'I struggle with what to do with my Indian background': Actress cast in Shakespeare play set in South Asia

'I struggle with what to do with my Indian background': Actress cast in Shakespeare play set in South Asia

When Sarena Parmar was growing up in Kelowna, B.C., there were very few high school students — or adults — who looked like her.

"It was predominantly Caucasian, there were a few black students and maybe one student who was half-Lebanese?" she says. "I was definitely the only Indian person in the arts."

But she didn't think anything of it. That was just the norm, she says.

Fast forward to working as a professional actress in Canada. She now believes that showing Canadians from all cultural backgrounds on stage is crucial.

Currently she's starring as the lead character, Helena, in the new Bard on the Beach adaptation of Shakespeare's All's Well That Ends Well.

This version is set in 1947 India at the cusp of Indian independence from the colonizing British. Helena is a privileged young Indian woman who is looked after by a British family and she woos a white officer in the British Army.

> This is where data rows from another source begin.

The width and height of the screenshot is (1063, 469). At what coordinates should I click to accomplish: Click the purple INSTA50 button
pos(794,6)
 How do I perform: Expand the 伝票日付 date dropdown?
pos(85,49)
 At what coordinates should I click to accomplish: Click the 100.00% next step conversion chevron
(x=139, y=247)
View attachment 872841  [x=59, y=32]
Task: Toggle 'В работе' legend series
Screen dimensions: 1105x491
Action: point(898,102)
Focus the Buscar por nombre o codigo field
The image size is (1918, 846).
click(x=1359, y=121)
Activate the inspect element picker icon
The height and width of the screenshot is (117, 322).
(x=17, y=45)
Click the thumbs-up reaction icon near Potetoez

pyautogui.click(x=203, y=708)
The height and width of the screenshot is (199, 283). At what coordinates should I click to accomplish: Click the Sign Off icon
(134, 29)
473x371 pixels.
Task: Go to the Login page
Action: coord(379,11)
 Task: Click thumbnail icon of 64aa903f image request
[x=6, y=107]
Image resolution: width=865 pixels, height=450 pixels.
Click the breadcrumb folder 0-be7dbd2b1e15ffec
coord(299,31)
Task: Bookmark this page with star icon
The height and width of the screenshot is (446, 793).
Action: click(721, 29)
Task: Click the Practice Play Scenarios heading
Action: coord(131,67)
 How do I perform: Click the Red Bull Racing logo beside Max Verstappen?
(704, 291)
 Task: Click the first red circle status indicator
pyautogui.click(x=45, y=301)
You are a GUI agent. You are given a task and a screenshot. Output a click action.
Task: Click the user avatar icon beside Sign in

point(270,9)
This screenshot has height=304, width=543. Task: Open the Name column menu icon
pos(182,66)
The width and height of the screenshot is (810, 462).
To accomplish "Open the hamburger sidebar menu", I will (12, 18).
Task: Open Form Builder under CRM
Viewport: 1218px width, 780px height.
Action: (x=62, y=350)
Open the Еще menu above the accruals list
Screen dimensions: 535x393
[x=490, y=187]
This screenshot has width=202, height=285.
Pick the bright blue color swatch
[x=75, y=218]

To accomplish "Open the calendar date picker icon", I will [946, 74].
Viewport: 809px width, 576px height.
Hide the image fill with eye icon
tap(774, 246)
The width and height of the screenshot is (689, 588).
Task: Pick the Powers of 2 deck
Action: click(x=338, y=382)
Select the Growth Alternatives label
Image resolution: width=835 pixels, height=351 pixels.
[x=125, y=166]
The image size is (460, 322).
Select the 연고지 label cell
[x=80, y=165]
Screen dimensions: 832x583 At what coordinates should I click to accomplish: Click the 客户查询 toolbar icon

Helena dresses like the ruling British class and speaks like them. But she's still rejected for her 'lowly status.' As the play progresses, Helena explores more of her culture and explores what it means to be both Indian and British.

Ben Nelms/CBC
Ben Nelms/CBC

Like her character, Parmar is caught between two worlds.

Her parents emigrated from India in the 1960s and settled down as orchardists in the Okanagan, bringing with them their family's tradition of farming in Punjab.

But for Parmar, being Canadian doesn't mean just stereotypically loving poutine or the outdoors — which she does.

It also includes her Punjabi culture. Like "that feeling of prashad [religious sweet offering] in my hands when I go to the gurdwara."

Bard on the Beach
Bard on the Beach

But Parmar doesn't speak Punjabi or know how to bhangra dance, and as an actress, that can lead to some awkward conversations.

"I still struggle with what to do with my Indian background," she says. "Sometimes I feel like I'm being asked to perform culture."

She raises some questions that many immigrants face. Do you have a choice in what aspects of your culture you partake in? And who influences that?

"They kind of are asking me to be more Indian or they are defining what it means to be Indian, which is not necessarily accurate for my experience."

Authenticity was a driver for the play's director Rohit Chokhani. He also feels that his home is both in India and Canada.

Although this play is firmly set in India, he hopes the audience will see themselves reflected in it.

"We as Canadians are also going through this question of identity. How do I fit in?" he says.

Bard on the Beach
Bard on the Beach

"Theatre needs to adapt to what the Canadian identity today ... which includes you and I and all these multigenerational, immigrant families and Indigenous families."

He wanted the play to feel authentic in language, so — as one would expect to see in 1946 India — both Hindi and English are spoken.

Parmar says theatre, and the arts in general, need to be more inclusive of different experiences and not tokenize for the sake of diversity. Casting a person of colour needs to make sense, she says.

On the other hand, colour-blind casting gives actors more opportunities.

"It doesn't have to be about me waving the Indian flag all the time," Parmar says. "I can just do some Shakespeare, too."

Parmar hopes that a more inclusive theatre experience might attract different audiences as well.

Bard on the Beach has been making a push for diversity, but even so, this is the first time it's had such a large South Asian cast.

"We're getting so many more South Asians coming to see the show and suddenly they can see themselves in the story in a way that maybe they couldn't before," she said.

All's Well The Ends Well will run until August 11 at Bard on the Beach.